Vendor\Package\Benchmarks\Indexing\IndexingEvent
    Method Name             Iterations    Average Time      Ops/second
    ---------------------  ------------  --------------    -------------
    fastIndexingAlgo:      [1000      ] [0.0020904064178] [478.37588]
    slowIndexingAlgo:      [1000      ] [0.0048114223480] [177.59184]

The default formatter outputs the Event class name, each method name, the number of iterations, average time and operations per second. More advanced formatters will be created in the near future (CSVFormatter, database export, advanced statistics, etc).

Further Information

SetUps and TearDowns

Athletic offers several methods to setup and tear down data/variables.

Method Description classSetUp() Invoked at the beginning of the Event before anything else has occurred setUp() Invoked once before each iteration of the method being benchmark. classTearDown() Invoked at the end of the event after everything else has occurred. tearDown() Invoked after each iteration of a benchmark has completed.

There are two levels of setup and tear down to prevent "state leakage" between benchmarks. For example, an object that caches calculations will perform faster on subsequent calls to the method.

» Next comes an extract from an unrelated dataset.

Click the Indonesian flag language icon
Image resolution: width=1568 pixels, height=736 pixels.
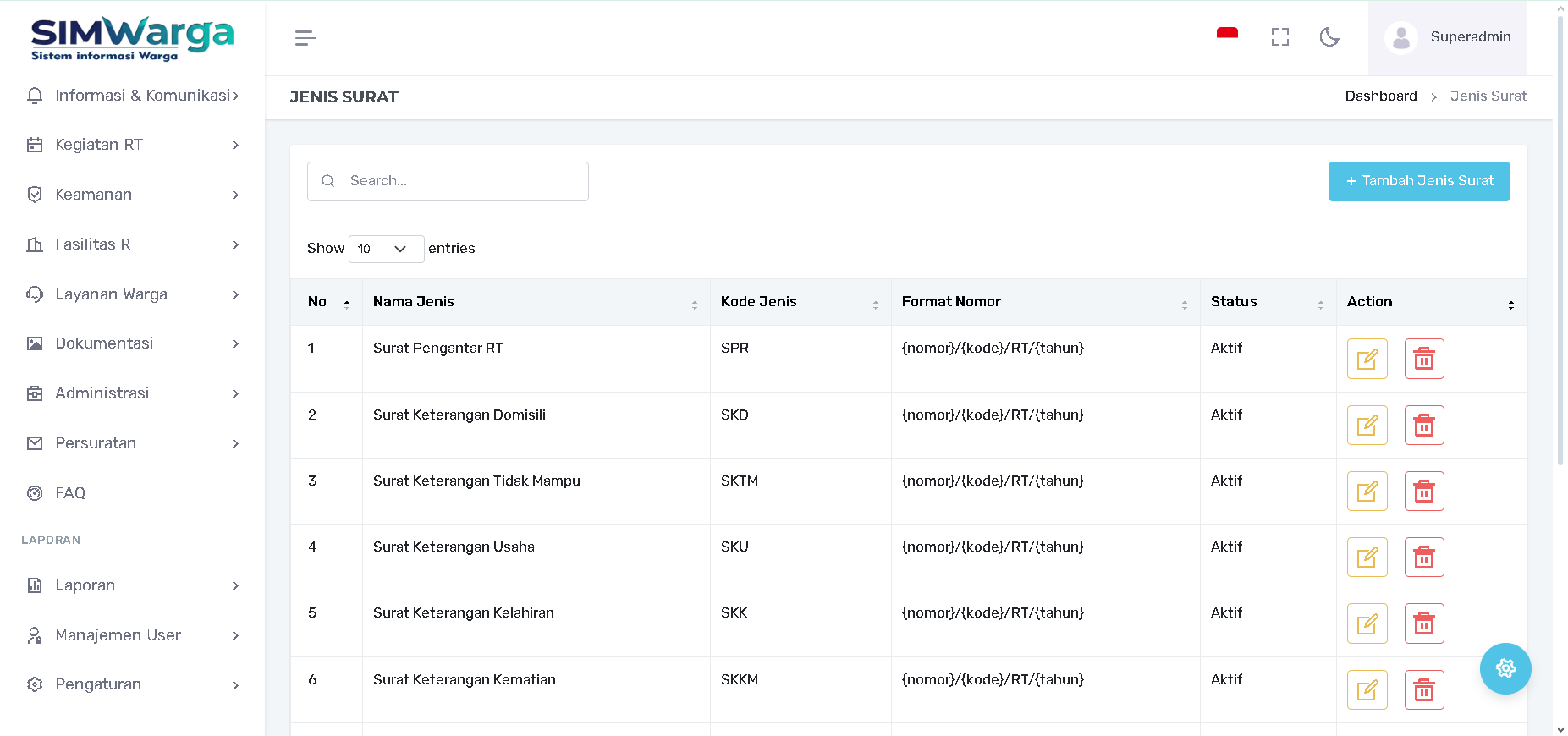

If the goal is to benchmark the initial calculation, it makes sense to place the instantiation of the object in setUp().

If the goal, however, is to benchmark the entire process (initial calculation and subsequent caching), then it makes more sense to instantiate the object in classSetUp() so that it is only built once.

Calibration

Athletic uses Reflection and variable functions to invoke the methods in your Event. Because there is some internal overhead to variable functions, Athletic performs a "calibration" step before each iteration. This step calls an empty calibration method and times how long it takes. This time is then subtracted from the iterations total time, providing a more accurate total time.